The request>
Copy out everything from the line containing "Enable the Only" down to the line containing "Click the app", reproducing each line exactly.

Input data>
::::
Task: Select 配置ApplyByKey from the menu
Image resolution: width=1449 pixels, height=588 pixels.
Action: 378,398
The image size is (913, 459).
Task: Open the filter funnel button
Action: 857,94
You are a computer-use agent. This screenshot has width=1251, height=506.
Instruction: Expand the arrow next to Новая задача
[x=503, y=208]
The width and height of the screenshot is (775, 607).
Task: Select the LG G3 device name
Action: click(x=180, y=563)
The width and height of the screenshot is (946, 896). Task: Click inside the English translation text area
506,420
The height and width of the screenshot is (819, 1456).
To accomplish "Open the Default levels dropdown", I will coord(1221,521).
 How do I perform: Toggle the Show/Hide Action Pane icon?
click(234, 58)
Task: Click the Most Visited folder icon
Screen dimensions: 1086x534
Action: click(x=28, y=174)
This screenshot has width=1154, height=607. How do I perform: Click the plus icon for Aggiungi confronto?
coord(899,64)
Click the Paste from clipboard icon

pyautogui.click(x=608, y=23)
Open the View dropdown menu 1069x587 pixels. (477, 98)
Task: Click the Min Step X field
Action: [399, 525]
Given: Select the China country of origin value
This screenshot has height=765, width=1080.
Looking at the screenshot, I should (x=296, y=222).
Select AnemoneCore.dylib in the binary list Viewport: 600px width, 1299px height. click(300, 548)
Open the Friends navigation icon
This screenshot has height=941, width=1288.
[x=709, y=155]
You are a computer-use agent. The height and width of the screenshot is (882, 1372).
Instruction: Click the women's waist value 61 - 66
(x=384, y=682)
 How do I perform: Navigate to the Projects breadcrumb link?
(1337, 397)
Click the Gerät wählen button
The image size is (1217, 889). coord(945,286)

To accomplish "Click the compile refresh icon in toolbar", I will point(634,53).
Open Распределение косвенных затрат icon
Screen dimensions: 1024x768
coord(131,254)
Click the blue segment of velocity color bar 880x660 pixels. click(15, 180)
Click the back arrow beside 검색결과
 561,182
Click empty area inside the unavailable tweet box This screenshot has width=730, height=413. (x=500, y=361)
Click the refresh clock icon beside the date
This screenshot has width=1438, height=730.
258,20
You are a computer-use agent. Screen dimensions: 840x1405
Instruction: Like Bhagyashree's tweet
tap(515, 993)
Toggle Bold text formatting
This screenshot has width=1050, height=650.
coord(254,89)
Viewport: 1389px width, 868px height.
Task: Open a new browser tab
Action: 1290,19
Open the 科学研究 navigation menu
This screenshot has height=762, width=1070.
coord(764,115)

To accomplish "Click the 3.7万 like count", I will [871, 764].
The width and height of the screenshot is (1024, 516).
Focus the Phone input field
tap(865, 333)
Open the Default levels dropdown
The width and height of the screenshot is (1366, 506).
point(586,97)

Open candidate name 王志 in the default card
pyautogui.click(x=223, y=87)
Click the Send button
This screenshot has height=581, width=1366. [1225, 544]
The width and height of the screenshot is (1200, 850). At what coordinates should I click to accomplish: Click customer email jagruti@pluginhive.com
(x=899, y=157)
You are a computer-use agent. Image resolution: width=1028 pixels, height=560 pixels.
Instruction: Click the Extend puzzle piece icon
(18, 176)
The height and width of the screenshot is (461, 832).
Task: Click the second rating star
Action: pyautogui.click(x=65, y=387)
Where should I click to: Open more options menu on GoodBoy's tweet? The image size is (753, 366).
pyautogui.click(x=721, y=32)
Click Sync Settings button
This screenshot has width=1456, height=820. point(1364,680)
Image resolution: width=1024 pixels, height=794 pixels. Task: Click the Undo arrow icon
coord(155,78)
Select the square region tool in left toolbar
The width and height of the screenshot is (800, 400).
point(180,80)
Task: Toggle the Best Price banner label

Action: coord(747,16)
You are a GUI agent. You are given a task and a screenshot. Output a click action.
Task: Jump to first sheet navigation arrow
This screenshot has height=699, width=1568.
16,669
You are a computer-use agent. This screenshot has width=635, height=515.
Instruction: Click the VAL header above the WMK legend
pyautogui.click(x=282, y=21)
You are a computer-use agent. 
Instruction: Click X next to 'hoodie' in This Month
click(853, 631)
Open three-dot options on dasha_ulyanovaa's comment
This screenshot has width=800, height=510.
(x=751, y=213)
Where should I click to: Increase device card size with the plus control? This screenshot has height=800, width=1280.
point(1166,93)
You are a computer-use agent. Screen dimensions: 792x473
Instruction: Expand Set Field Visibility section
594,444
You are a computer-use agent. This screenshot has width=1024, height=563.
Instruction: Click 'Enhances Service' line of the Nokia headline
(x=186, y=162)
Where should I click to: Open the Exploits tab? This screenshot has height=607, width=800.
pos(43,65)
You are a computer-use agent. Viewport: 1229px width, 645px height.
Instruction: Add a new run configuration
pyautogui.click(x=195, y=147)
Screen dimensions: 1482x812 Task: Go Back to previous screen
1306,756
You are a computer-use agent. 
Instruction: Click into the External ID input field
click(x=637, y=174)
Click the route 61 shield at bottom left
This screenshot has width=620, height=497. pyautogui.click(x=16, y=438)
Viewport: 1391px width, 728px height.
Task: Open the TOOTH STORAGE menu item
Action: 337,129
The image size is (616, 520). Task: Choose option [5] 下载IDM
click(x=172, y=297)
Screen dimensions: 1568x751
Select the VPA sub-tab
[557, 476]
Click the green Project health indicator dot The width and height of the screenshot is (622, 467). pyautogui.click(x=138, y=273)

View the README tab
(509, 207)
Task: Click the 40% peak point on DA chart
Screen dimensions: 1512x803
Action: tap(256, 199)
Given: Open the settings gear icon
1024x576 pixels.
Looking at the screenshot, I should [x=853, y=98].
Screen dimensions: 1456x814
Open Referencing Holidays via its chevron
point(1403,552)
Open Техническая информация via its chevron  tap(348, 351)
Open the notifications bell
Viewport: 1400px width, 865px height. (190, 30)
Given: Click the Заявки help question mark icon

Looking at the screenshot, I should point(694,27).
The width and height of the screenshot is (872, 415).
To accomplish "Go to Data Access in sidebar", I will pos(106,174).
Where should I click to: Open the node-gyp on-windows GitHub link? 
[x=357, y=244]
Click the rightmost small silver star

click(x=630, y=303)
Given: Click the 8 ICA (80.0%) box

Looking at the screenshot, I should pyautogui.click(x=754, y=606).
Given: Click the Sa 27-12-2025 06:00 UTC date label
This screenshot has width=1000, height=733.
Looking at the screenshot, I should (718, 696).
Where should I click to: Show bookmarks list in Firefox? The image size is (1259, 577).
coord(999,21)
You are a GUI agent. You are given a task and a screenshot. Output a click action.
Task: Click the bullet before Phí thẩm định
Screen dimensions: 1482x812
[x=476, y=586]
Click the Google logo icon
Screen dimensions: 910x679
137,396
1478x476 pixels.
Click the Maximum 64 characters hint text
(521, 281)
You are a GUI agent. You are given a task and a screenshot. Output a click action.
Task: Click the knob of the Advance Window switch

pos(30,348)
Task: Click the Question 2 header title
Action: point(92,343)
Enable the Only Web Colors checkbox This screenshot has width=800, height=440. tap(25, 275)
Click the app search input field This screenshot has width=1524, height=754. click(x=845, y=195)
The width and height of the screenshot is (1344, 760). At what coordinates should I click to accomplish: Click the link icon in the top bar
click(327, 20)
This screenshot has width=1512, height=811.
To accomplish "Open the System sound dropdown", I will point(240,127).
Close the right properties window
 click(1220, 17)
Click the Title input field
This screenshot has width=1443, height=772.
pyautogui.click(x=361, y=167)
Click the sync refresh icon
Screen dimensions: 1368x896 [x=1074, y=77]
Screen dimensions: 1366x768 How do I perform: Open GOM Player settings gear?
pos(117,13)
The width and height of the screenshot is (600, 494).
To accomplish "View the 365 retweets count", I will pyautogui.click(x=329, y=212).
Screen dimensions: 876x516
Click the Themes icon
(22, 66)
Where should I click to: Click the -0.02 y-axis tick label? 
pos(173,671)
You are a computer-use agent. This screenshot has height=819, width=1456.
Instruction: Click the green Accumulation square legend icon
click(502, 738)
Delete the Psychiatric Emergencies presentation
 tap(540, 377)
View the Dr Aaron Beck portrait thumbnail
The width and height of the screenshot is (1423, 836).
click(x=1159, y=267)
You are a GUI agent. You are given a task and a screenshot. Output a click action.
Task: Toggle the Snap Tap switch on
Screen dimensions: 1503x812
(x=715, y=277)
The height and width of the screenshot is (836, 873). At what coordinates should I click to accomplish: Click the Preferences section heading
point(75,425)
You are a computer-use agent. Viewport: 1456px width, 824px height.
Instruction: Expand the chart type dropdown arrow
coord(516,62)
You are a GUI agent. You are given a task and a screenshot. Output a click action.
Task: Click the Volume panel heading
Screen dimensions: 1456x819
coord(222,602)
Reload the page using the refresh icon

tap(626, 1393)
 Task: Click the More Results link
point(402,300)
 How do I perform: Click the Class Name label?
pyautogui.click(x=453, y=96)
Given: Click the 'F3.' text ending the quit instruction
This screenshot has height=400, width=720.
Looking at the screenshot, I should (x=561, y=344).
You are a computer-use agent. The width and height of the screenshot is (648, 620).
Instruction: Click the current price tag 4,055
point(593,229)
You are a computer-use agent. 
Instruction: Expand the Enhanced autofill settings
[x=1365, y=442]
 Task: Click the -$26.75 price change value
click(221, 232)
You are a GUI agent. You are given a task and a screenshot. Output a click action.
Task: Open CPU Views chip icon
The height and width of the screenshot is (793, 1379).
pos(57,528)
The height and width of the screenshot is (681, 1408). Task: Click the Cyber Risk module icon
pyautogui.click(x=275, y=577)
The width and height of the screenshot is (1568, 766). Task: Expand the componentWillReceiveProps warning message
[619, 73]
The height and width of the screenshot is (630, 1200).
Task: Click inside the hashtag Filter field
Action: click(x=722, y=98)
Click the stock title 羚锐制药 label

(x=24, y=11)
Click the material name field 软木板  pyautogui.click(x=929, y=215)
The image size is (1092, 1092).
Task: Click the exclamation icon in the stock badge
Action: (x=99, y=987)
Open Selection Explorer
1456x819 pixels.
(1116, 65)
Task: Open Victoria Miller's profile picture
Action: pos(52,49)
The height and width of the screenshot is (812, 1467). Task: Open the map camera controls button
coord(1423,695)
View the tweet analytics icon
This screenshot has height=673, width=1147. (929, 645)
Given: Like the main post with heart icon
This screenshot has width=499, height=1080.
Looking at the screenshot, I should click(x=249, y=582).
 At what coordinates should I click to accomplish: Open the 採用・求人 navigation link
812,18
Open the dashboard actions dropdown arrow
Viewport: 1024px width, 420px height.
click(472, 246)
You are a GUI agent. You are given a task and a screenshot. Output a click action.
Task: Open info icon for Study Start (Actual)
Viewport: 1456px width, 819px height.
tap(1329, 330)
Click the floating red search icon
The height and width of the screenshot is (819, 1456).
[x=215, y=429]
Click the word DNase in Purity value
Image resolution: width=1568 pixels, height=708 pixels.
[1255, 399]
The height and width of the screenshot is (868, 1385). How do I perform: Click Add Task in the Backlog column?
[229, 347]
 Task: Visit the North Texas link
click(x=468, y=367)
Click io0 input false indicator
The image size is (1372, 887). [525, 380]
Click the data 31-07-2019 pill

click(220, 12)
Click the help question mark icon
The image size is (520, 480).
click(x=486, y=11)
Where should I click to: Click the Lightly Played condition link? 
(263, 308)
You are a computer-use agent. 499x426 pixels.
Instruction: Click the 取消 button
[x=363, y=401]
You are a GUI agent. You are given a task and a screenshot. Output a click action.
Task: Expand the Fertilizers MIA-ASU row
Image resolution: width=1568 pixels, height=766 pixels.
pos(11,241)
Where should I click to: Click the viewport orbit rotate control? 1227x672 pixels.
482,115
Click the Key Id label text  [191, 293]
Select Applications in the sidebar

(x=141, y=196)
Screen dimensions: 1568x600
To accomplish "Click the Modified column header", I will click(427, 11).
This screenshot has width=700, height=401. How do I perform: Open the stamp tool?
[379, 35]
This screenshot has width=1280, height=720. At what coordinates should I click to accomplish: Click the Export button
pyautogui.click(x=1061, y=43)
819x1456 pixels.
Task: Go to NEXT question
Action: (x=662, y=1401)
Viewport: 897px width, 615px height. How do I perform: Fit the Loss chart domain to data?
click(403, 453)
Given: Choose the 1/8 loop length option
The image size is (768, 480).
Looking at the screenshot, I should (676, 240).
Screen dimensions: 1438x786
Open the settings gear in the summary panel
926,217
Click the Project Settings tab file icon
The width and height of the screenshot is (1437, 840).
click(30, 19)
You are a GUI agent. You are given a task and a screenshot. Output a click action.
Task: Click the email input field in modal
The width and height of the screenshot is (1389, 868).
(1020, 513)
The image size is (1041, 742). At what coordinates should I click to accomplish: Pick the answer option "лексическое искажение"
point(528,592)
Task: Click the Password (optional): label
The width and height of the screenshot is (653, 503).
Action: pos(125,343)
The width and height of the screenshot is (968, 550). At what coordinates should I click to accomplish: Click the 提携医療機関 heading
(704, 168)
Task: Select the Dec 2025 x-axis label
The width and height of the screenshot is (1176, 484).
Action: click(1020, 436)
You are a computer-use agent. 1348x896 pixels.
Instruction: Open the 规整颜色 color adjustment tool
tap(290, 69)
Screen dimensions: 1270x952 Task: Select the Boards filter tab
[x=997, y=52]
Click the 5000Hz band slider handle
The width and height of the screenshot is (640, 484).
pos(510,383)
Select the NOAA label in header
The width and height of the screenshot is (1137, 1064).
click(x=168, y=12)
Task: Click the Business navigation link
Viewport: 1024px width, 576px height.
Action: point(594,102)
::::
Written answer>
Enable the Only Web Colors checkbox This screenshot has width=800, height=440. tap(25, 275)
Click the app search input field This screenshot has width=1524, height=754. click(x=845, y=195)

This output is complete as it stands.